▶ PROBLEMS AND TASKS:
A – In the letter on parental alienation, what date is named as "Parental Alienation Awareness Day"?
B – Translate this sentence from the letter on parental alienation into Spanish: "Parental alienation refers to the alienating behaviors of parents; parental-alienation syndrome refers to the child's symptoms."
C – Continue the letter on parental alienation from its last line.

▶ SELECTED EXCERPT:

----------

Sonja Plantz
Sartell
April 25 is “Parental Alienation Awareness Day.”
Parental alienation refers to the alienating behaviors of parents; parental-alienation syndrome refers to the child’s symptoms.
Alienating parents frequently engage in harmful practices, such as:
Badmouthing.
Making the target parent appear dangerous or sick.
Accusing the targeted parent of not loving the child.
Restricting visitation or withholding contact information.
Sharing conflict and marriage issues with the child.
Making negative remarks about the targeted parent’s extended or new family.
Intercepting calls and messages from the targeted parent.
Hiding the child or moving.
Those severe effects on children can last long into adulthood. They include low self-esteem, self-hatred, major depression, drug-alcohol abuse and lack of trust.
Don’t use children as weapons!

----------

▶ DATASET EXTRACT:

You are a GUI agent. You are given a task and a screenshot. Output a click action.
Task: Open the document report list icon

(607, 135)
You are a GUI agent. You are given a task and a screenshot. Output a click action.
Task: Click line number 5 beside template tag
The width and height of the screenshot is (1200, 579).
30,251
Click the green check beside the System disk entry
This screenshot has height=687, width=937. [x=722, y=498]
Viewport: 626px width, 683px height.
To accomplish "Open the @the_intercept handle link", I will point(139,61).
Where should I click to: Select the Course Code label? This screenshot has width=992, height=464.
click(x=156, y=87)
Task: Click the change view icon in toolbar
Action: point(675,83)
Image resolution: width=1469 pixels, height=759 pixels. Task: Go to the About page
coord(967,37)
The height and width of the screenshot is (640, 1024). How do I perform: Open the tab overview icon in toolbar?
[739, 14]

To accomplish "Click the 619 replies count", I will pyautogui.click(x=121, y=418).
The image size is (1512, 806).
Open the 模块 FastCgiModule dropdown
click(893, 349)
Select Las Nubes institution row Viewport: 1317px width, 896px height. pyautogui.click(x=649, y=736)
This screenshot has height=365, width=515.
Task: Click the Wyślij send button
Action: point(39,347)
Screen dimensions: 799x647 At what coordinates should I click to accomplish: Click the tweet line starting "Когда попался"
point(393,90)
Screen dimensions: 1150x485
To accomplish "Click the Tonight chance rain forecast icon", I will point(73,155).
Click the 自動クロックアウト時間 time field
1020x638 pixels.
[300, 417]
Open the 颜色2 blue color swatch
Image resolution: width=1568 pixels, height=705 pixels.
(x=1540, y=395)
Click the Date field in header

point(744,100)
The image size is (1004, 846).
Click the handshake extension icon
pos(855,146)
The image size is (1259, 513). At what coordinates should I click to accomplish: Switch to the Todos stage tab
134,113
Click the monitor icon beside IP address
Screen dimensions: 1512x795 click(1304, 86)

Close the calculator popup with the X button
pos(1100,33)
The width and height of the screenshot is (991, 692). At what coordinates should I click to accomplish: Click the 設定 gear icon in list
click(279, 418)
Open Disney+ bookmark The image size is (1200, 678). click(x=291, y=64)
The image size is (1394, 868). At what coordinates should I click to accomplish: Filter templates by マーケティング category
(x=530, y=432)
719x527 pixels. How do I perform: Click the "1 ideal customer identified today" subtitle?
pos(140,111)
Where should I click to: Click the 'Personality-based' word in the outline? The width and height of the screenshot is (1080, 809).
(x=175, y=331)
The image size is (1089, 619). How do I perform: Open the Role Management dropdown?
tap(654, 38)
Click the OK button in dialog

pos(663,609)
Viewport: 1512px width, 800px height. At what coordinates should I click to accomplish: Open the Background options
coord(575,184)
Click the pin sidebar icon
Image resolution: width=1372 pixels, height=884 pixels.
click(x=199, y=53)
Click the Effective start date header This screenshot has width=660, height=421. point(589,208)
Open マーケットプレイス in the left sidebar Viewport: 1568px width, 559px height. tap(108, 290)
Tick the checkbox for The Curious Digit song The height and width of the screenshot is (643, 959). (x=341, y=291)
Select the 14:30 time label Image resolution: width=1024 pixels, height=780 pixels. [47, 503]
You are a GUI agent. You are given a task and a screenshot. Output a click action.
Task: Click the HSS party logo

----------

▶ TASK RESULTS:
A – April 25

B – La alienación parental se refiere a las conductas alienantes de los padres; el síndrome de alienación parental se refiere a los síntomas del niño.

C –
The following are excerpts from a letter written in 2001 by Minnesota Judge Michael Haas to parents in family court:
“Your children have come into this world because of the two of you . . .These children are each half of you. Every time you tell your child what an “idiot” his father is, or what a “fool” his mother is . . . you are telling the child half of him or her is bad . . .
“If you do that to your children, you will destroy them as surely as if you had cut them into pieces, because that is what you are doing to their emotions. Think more about your children, less about yourselves. Make yours a selfless kind of love or your children will suffer.”